(Stored data)
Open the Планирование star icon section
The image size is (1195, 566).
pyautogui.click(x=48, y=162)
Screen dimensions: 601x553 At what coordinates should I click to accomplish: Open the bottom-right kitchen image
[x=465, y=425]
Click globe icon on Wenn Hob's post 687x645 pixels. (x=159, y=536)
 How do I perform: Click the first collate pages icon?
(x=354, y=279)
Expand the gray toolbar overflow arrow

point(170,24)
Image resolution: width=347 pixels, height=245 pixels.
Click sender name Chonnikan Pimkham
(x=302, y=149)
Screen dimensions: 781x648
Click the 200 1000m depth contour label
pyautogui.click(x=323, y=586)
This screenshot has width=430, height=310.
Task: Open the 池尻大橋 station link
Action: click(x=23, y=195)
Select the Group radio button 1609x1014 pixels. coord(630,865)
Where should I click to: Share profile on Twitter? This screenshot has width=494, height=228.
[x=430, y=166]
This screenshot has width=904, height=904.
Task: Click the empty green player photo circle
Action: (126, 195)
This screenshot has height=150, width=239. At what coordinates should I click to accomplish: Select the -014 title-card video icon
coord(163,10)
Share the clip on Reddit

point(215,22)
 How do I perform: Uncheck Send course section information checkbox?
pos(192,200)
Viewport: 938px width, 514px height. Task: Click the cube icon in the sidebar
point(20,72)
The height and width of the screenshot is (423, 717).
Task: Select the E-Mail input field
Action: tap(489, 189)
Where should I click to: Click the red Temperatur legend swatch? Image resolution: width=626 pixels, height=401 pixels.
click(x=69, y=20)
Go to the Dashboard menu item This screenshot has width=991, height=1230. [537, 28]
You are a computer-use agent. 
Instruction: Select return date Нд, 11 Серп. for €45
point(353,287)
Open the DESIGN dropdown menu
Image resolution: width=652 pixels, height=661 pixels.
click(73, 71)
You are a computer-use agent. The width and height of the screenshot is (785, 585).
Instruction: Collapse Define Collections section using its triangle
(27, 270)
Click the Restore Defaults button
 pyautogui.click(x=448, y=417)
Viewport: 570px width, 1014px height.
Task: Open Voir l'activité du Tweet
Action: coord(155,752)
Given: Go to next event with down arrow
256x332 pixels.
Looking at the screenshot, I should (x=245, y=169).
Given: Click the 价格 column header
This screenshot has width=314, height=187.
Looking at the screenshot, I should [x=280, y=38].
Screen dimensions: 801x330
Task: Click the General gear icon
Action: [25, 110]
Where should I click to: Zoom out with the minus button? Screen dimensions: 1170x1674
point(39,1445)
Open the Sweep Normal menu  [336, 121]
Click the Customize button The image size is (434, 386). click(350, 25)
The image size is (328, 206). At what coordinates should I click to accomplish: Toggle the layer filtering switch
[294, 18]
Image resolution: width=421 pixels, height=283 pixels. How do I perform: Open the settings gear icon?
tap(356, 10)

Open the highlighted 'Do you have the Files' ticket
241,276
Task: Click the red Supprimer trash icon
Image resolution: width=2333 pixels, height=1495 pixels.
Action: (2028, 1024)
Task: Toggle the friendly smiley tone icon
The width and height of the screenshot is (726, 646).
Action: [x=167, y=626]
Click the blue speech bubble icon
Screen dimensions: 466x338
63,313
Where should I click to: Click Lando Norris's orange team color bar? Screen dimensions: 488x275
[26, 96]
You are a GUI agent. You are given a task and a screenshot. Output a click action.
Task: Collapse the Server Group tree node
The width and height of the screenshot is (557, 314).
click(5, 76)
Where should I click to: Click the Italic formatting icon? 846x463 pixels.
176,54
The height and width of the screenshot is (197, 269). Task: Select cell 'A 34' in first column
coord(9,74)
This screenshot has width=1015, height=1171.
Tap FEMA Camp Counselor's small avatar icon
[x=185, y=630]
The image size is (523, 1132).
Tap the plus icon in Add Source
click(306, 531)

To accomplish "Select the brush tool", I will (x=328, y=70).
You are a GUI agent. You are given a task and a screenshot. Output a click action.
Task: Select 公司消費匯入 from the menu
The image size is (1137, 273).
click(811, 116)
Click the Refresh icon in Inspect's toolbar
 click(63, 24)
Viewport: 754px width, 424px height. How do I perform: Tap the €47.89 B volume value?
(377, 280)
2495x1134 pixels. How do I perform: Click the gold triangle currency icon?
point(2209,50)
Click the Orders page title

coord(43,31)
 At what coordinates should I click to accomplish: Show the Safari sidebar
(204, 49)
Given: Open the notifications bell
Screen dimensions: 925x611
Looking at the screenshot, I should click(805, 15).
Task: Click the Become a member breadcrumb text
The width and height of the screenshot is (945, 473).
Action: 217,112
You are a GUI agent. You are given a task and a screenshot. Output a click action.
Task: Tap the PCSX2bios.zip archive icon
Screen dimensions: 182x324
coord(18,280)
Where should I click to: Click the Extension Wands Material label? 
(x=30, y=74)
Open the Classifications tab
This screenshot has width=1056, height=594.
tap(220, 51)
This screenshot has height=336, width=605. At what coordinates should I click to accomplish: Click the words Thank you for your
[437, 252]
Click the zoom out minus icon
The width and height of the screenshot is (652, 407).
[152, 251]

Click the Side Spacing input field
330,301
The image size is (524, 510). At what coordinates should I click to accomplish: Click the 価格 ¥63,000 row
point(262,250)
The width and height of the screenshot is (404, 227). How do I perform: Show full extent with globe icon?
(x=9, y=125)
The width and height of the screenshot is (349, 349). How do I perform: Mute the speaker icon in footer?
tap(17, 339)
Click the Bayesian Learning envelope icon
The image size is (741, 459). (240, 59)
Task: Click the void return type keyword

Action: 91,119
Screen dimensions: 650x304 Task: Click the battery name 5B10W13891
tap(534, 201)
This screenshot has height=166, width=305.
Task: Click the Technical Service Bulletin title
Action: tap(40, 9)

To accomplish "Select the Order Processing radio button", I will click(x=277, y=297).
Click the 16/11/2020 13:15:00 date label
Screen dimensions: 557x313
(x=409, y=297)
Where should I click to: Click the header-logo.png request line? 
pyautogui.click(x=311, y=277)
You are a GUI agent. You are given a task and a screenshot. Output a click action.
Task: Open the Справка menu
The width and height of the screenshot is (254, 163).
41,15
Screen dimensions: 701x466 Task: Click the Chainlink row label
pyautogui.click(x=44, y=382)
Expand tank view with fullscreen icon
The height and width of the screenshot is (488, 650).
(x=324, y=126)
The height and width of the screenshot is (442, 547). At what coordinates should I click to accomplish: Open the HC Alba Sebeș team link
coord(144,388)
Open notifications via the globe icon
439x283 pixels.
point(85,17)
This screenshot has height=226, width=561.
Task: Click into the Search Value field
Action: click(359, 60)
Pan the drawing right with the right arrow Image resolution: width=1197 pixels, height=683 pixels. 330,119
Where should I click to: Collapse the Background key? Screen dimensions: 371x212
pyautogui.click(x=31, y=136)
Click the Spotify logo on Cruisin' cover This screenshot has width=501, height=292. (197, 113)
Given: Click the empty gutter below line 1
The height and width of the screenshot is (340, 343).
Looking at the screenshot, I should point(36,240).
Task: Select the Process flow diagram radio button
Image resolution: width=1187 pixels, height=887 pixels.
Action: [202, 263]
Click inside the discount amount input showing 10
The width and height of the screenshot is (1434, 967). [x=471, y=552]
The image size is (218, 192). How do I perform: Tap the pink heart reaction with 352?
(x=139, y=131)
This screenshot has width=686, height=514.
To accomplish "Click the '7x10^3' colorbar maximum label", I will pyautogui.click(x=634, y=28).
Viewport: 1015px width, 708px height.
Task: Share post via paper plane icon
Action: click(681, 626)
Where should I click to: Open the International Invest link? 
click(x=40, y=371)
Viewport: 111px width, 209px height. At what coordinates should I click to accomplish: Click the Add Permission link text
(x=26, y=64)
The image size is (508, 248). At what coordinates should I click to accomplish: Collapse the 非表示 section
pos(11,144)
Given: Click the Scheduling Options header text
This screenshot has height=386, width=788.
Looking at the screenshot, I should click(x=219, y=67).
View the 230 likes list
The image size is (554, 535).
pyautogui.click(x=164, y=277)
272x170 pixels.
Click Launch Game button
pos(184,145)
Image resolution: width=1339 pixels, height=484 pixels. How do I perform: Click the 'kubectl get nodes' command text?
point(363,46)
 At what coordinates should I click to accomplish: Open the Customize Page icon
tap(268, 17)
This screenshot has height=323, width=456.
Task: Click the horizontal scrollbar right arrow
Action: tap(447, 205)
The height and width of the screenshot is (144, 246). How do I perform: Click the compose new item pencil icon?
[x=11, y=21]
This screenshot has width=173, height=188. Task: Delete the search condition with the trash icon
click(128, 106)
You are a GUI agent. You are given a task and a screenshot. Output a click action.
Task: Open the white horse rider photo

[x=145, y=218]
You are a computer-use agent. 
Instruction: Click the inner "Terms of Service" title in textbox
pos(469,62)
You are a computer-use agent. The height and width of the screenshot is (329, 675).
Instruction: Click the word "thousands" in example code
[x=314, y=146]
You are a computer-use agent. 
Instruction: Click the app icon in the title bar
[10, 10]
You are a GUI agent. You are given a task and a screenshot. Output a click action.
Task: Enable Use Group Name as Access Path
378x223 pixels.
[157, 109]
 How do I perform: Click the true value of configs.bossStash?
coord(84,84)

Directions for this task
Scan the data above and copy every line with "Group" in it.

Output of the task
Select the Group radio button 1609x1014 pixels. coord(630,865)
Task: Collapse the Server Group tree node
Task: Enable Use Group Name as Access Path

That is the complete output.